## ABOUT THIS EXERCISE
With pictures left out, retype the lines from the start of the records through the one that contains "You are a computer-use".

## AVAILABLE DATA
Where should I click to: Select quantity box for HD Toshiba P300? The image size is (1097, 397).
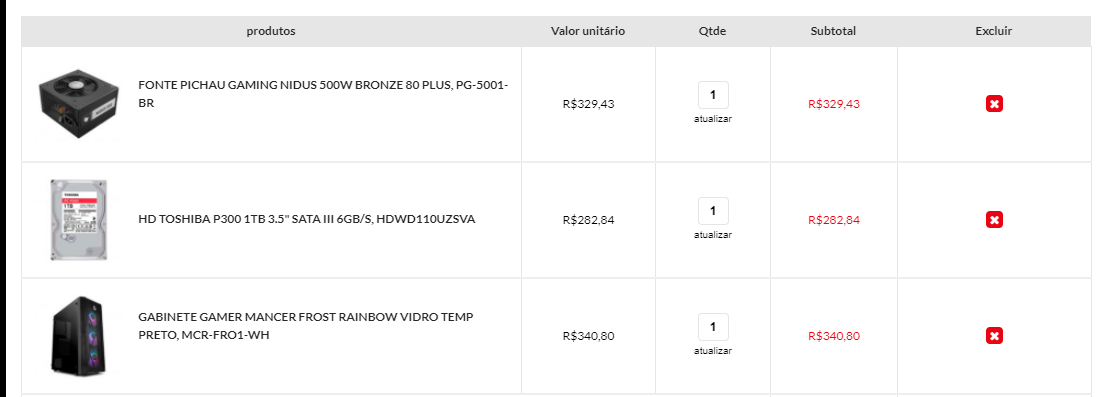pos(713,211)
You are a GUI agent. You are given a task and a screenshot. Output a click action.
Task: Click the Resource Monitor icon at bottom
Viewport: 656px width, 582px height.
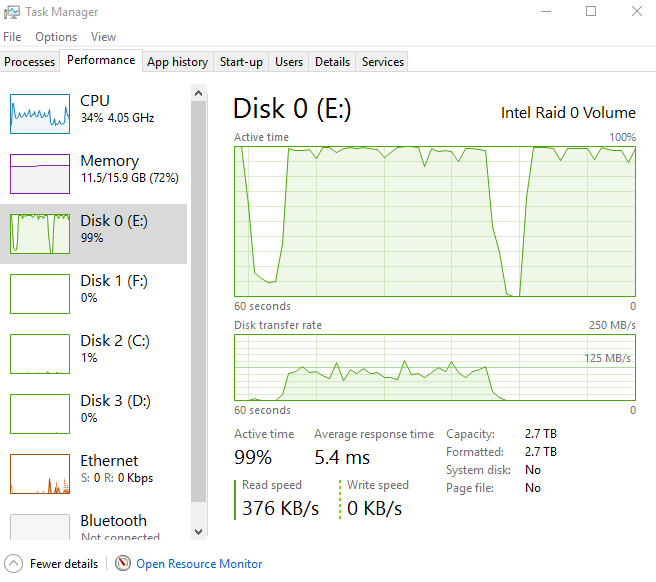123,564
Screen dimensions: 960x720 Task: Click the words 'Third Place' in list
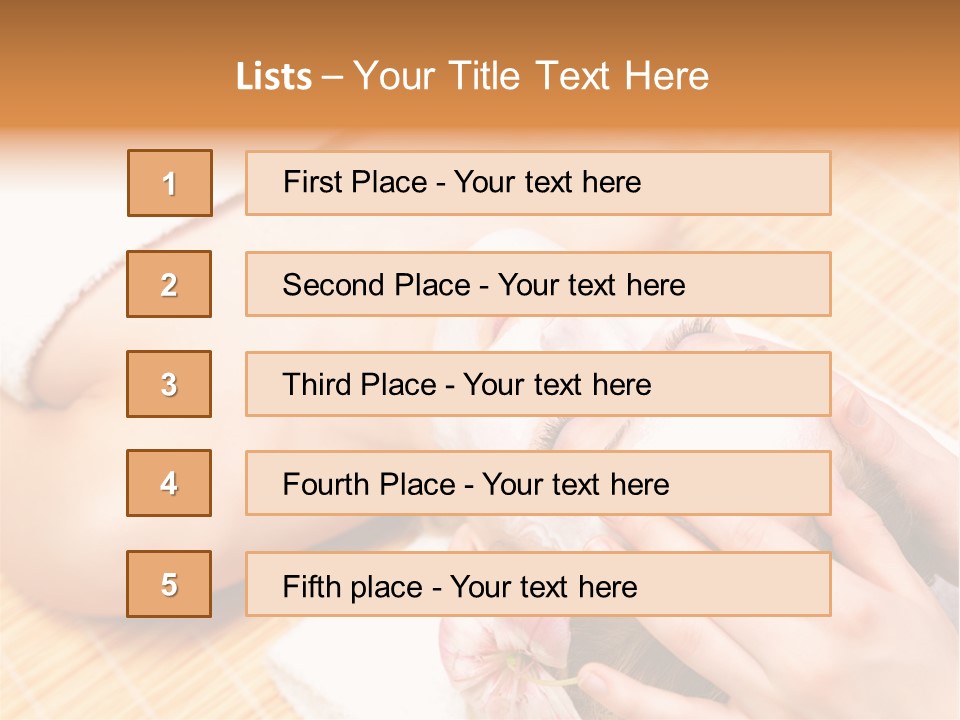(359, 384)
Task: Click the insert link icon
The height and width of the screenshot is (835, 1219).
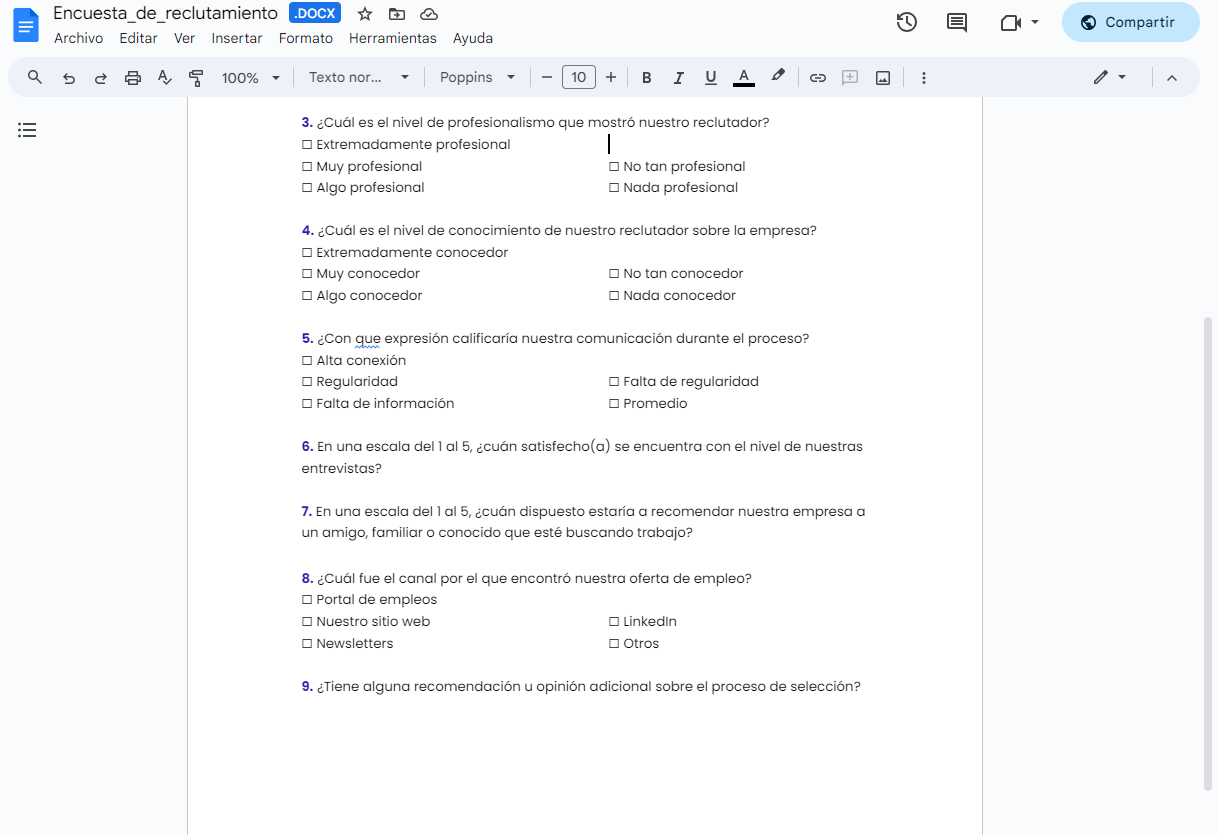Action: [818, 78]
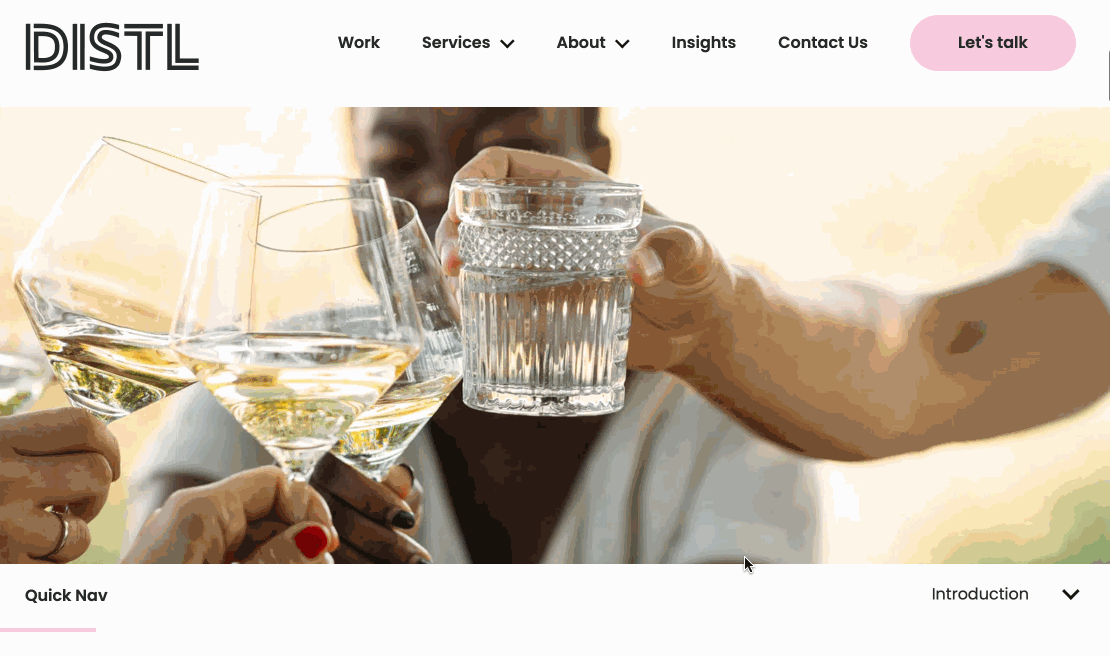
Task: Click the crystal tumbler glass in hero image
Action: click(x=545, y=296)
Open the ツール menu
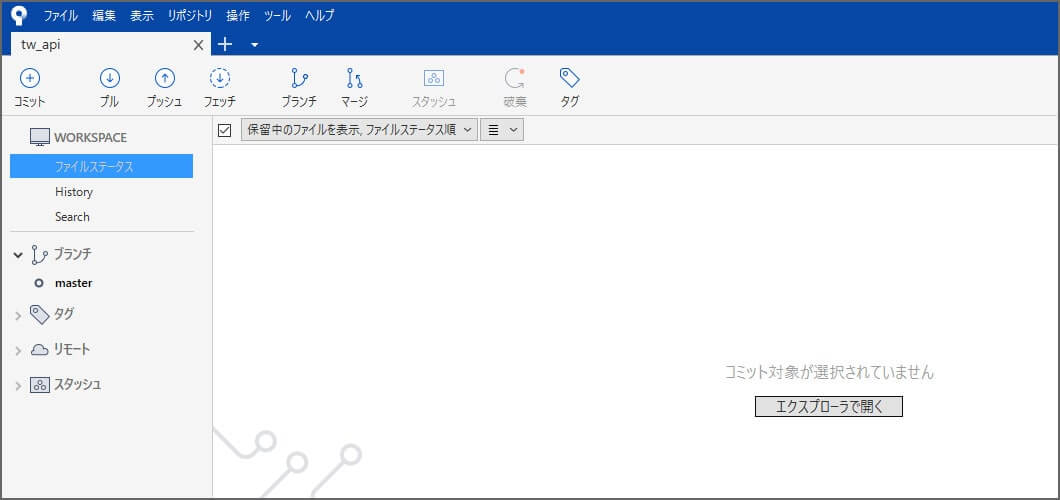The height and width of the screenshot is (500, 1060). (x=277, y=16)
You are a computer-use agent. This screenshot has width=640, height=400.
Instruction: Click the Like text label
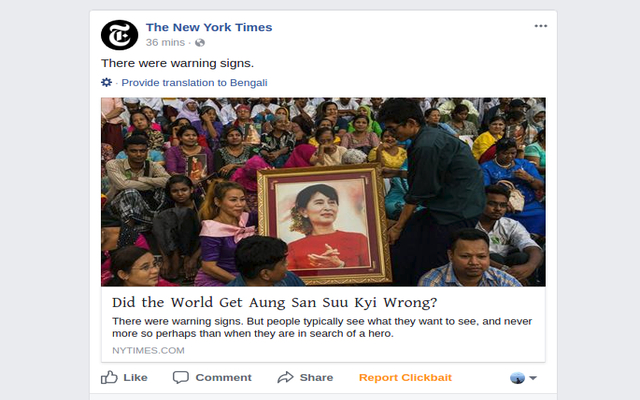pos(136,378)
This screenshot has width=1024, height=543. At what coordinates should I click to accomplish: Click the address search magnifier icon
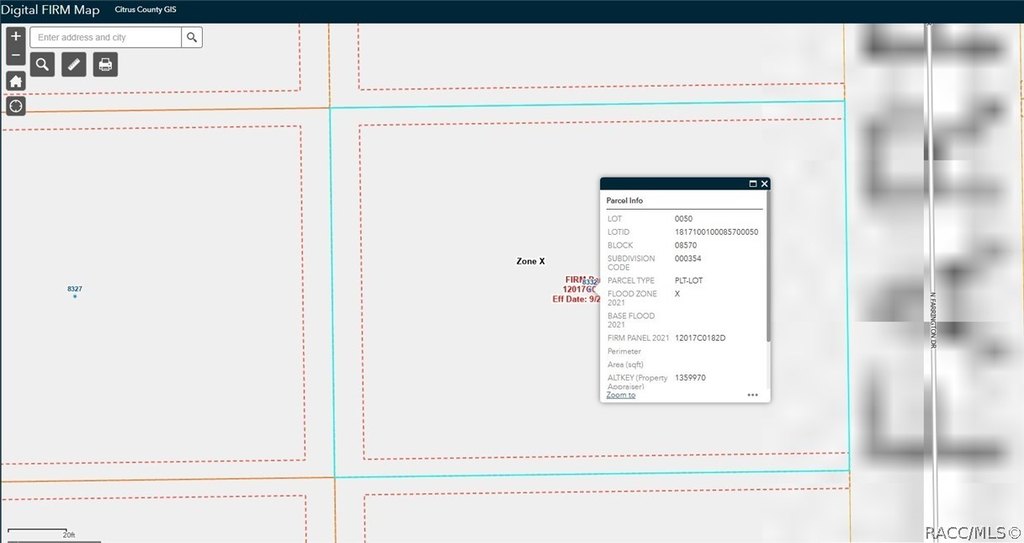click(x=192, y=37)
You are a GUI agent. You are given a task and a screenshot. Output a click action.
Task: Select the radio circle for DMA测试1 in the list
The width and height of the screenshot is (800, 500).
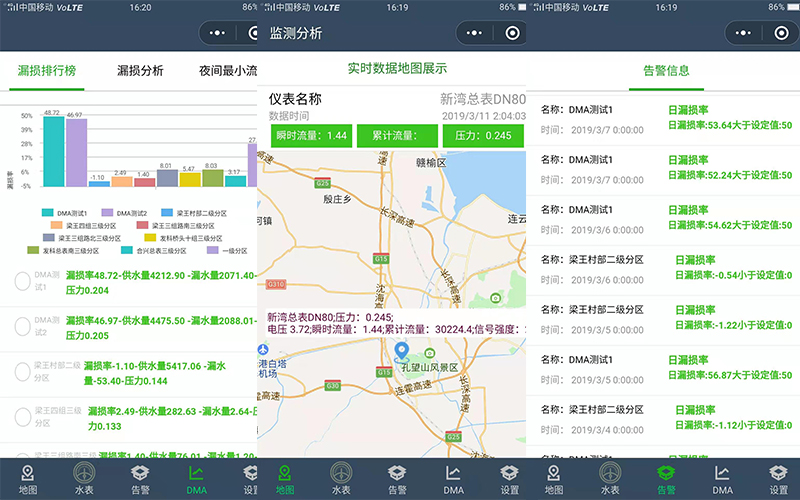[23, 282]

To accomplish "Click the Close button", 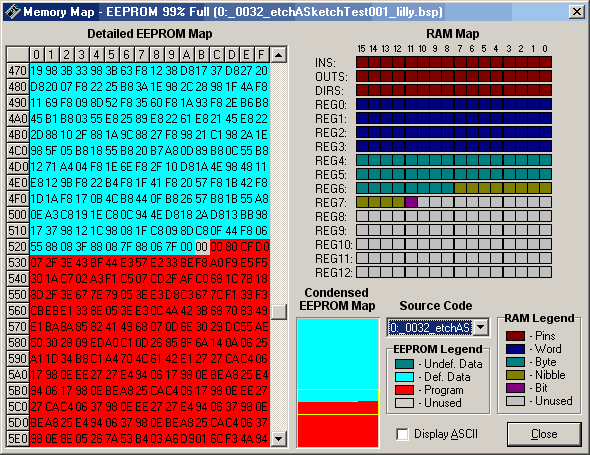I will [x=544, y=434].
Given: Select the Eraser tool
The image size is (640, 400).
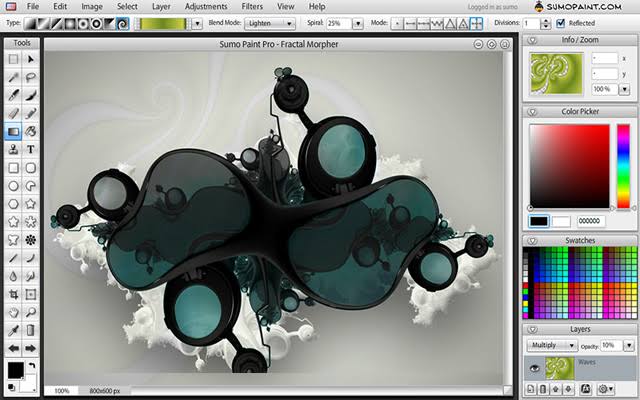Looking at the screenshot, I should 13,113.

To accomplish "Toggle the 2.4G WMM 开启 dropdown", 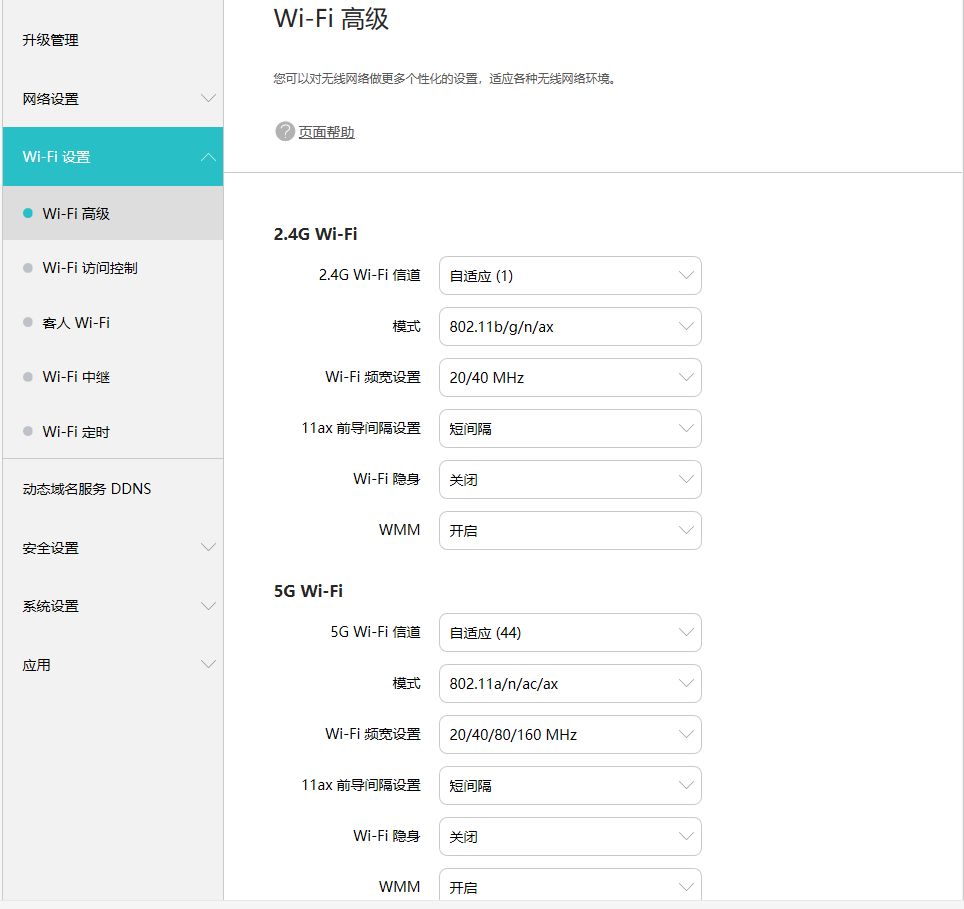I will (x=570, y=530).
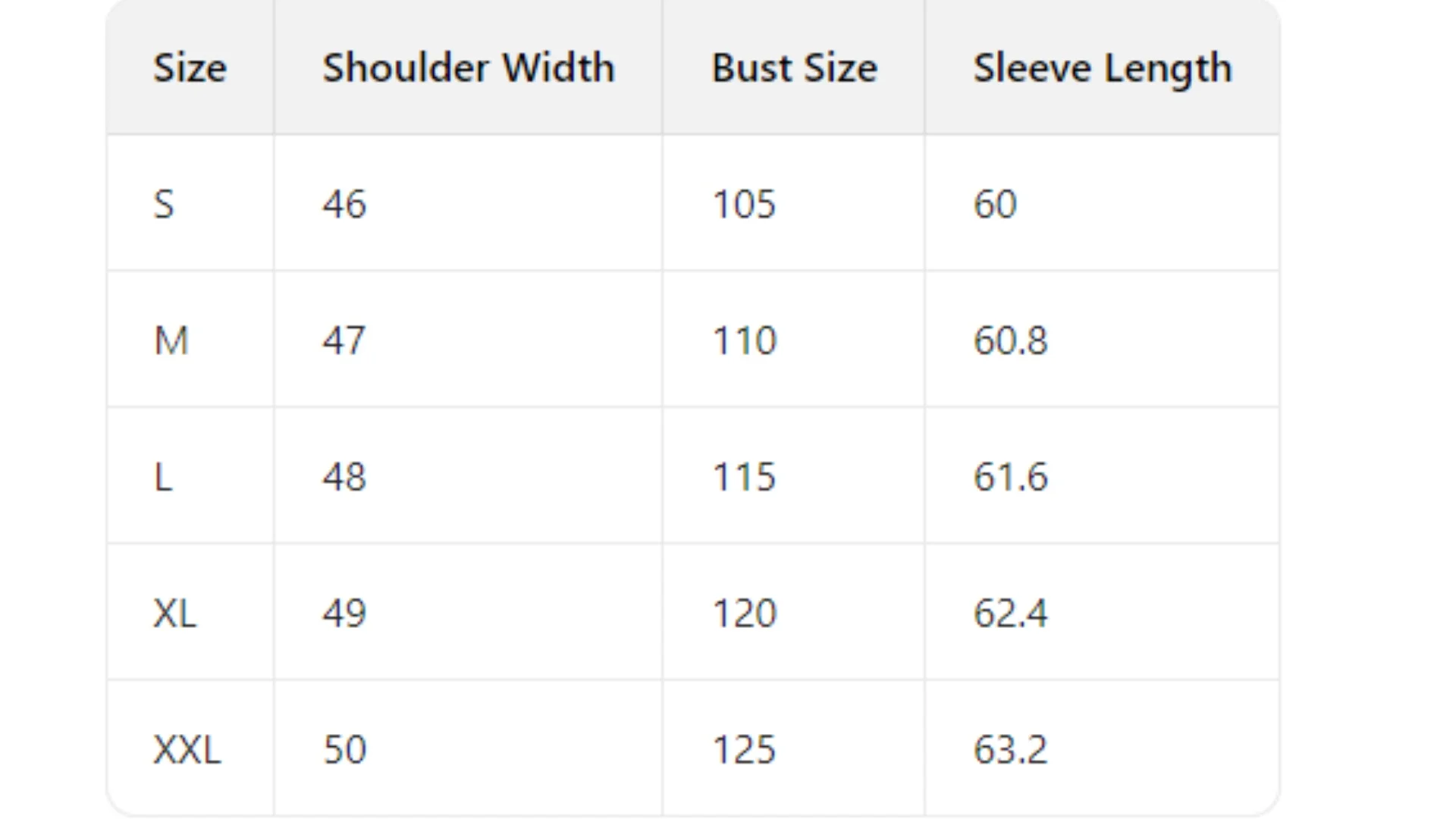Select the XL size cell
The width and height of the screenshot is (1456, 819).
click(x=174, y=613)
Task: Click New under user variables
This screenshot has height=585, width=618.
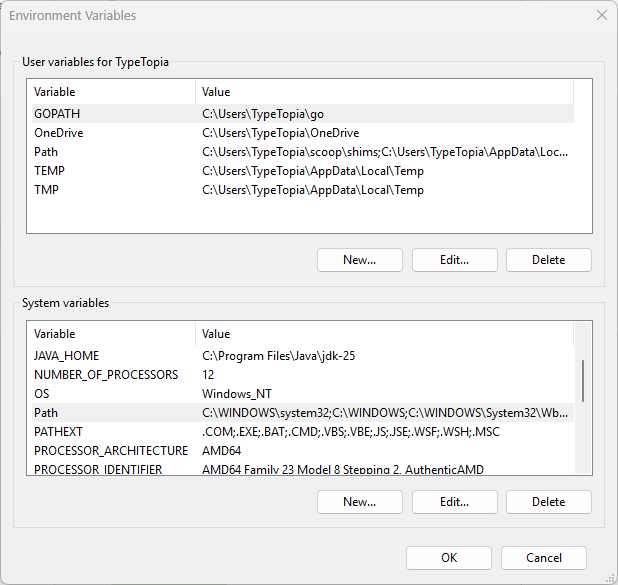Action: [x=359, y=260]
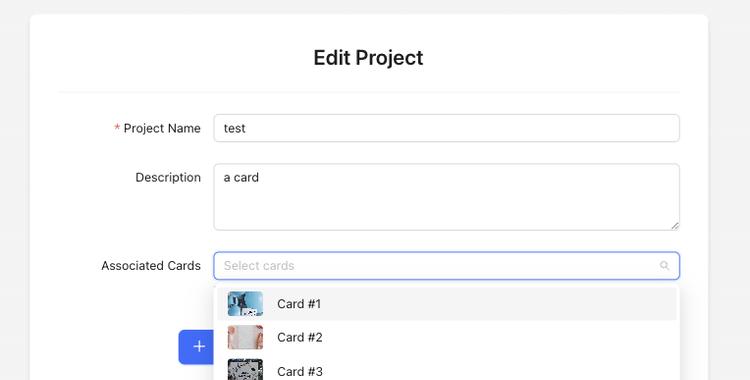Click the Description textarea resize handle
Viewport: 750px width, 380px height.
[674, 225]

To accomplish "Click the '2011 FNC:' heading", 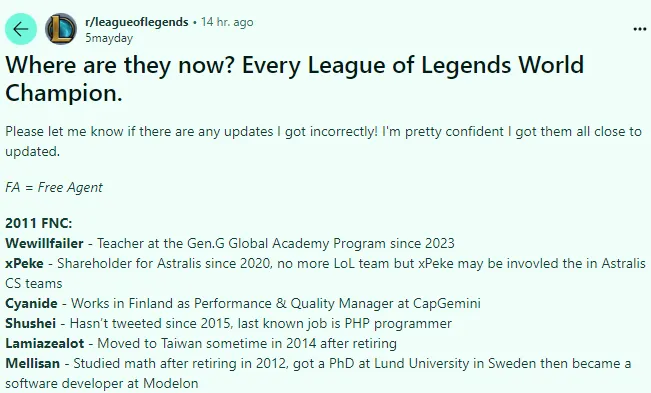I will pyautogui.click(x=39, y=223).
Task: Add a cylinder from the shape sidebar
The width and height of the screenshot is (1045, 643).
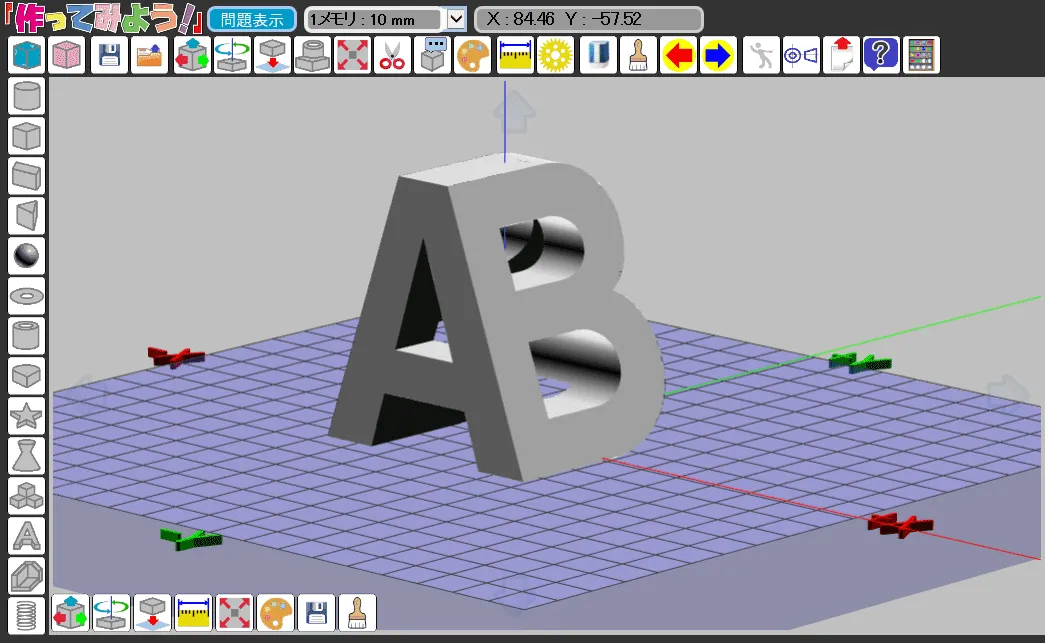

## ANSWER FOR THE TASK
Where should I click to: Select quantity box for HD Toshiba P300? The image size is (1097, 397).
pos(713,211)
You are a GUI agent. You are given a task and a screenshot. Output a click action.
Task: Click the Resource Monitor icon at bottom
Viewport: 656px width, 582px height.
123,564
Screen dimensions: 960x720 Task: Click the words 'Third Place' in list
(359, 384)
Task: Click the insert link icon
The height and width of the screenshot is (835, 1219).
Action: [818, 78]
Task: Click the crystal tumbler glass in hero image
Action: click(x=545, y=296)
Open the ツール menu
The height and width of the screenshot is (500, 1060). (x=277, y=16)
You are a computer-use agent. This screenshot has width=640, height=400.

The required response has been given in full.